Mike Krack, Abu Dhabi GP 2022
© Aston Martin Racing

But as you well know, the Luxembourgian hasn’t yet been Aston Martin’s Team Principal for two years – he reaches that mark next Sunday, January 14th! – and that means that from the start of 2022 until now, eight of the Formula 1 teams have changed Team Principal in what is an unprecedented phenomenon that indicates the team’s shareholders are now more inclined to take what has long been the football approach – sack the coach is you’re not happy with the results.

Last winter there was a remarkable turnaround in the Team Principal’s market, dictated by Ferrari’s decision to sack Mattia Binotto and replace him with Frédéric Vasseur, who was still under contract with Sauber. When the deal was done, Audi, who had just purchased the Swiss team, was able to release Andreas Seidl from McLaren a couple of years ahead of schedule and the German was promtly replaced by Andrea Stella, so, in one go, three teams changed main man. Then came the unexpected departure of Jost Capito from Williams, with James Vowles being called as his replacement, so 40 per cent of the Formula 1 teams started the 2023 under a leadership that was different from the one they had ended the 2022 season with.

During the 2023 championship, Alpine also made big changes, with Otmar Szafnauer being one of three high profile departures from Enstone and Bruno Famin accumulating the role of Team Principal with his other positions inside the Alpine Group. And now, at the start of 2024, Laurent Mekies has finally started his new job as Team Principal of Racing Bulls and Ayao Komatsu has replaced Gunther Steiner as the man in charge of running the team on behalf – and following the guidelines of – Gene Haas.

This means that apart from Christian Horner, who going into his 20th season as Red Bull’s Team Principal, and Toto Wolff, who started to run Mercedes’ Formula 1 effort at the start of 2012, all other eight Team Principals have been less than 24 months in their jobs and this level if instability shows how much more trigger happy the new owners of Formula 1 teams are, demanding instant results without considering making bigger investments or changing their company’s business models.
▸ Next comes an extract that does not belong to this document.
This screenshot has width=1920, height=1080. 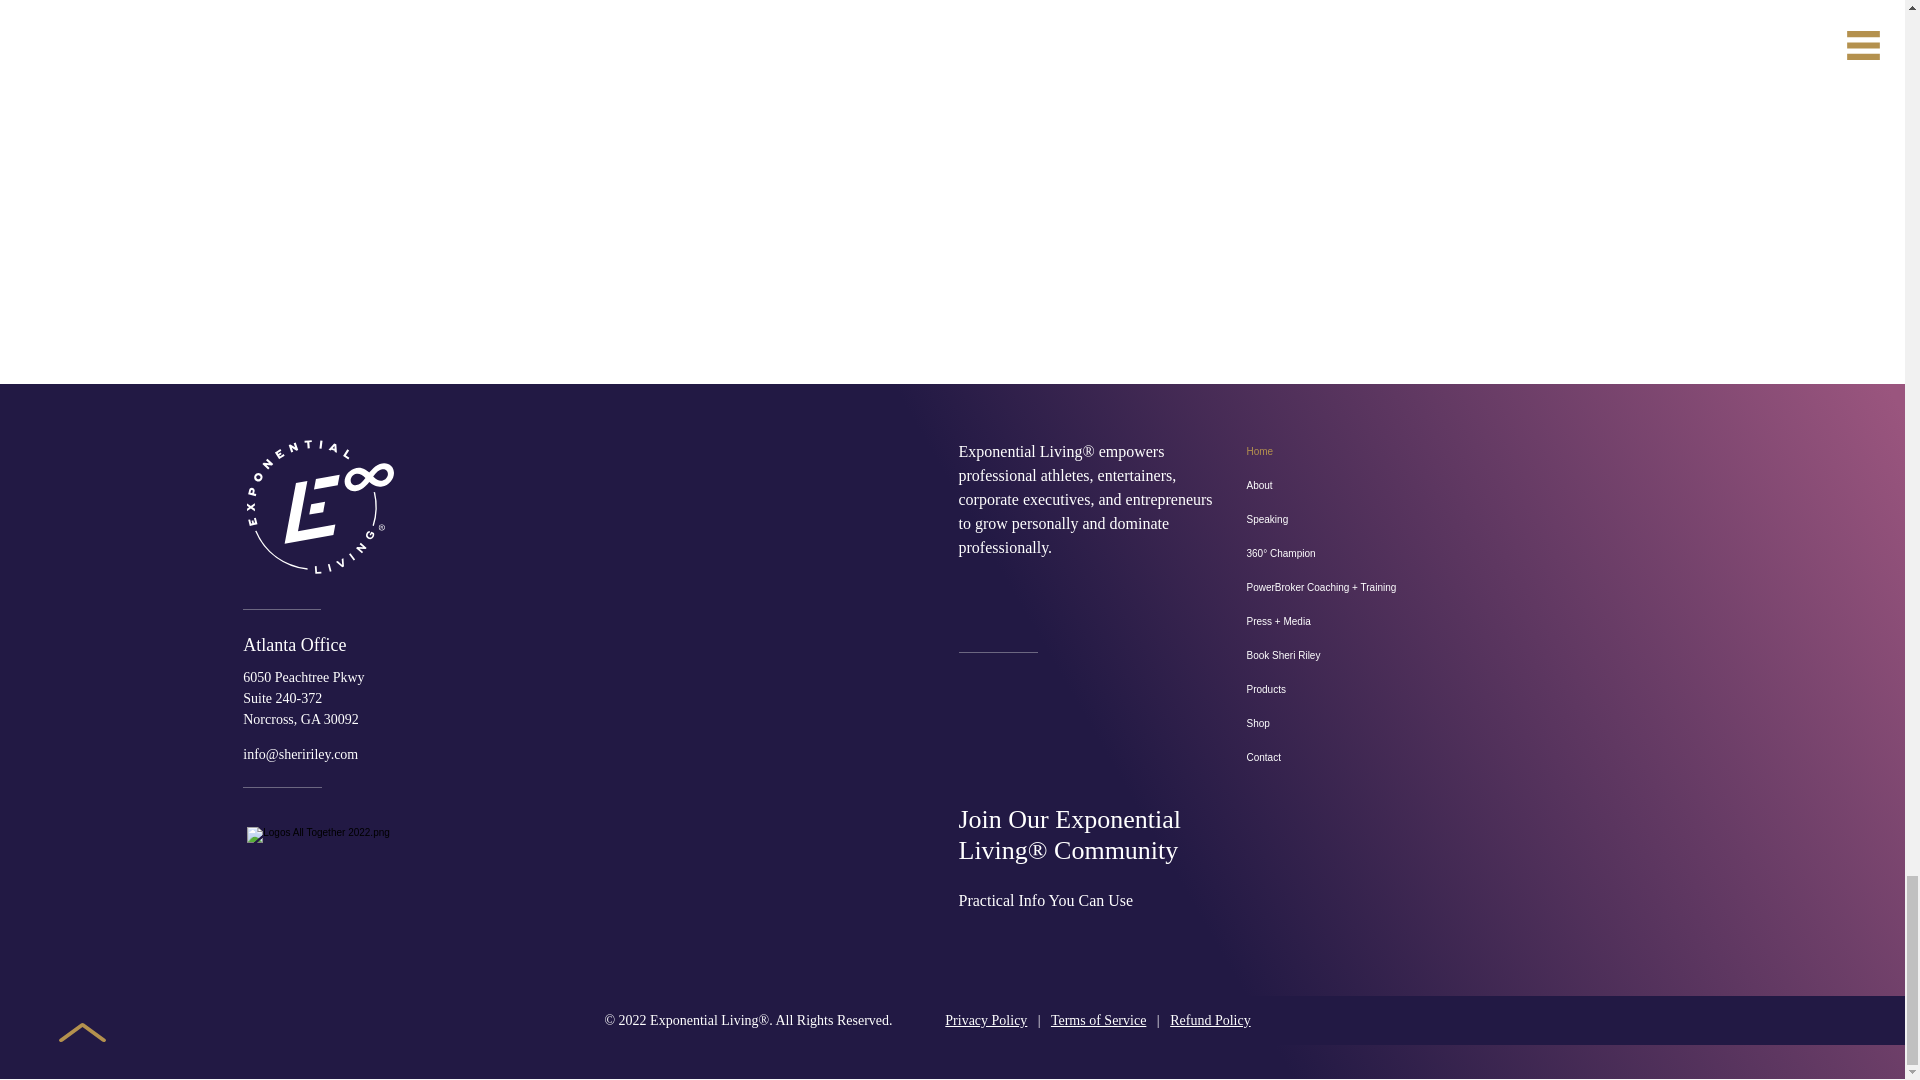 I want to click on Contact, so click(x=1440, y=758).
It's also true that in some cases – notably at McLaren, Aston Martin and Williams, but also at Ferrari – the 2023 results point to the decisions being correct, even if in Stroll’s team the main change was the investment and the hiring of Fernando Alonso, who came with the kind of motivation Sebastian Vettel could no longer find in himself.

Nevertheless, the eight “new” guys in the job know they’re under immediate pressure to perform, won’t be given time to settle in and make the profound changes they may believe are necessary and, therefore, may not be as effective as they could be if they knew they had time on their hands to get it all to their liking.

It's a new reality, that moves Formula 1 completely away from the days when teams were run by their owners and they would put their own money and neck on the line in their bid to be successful.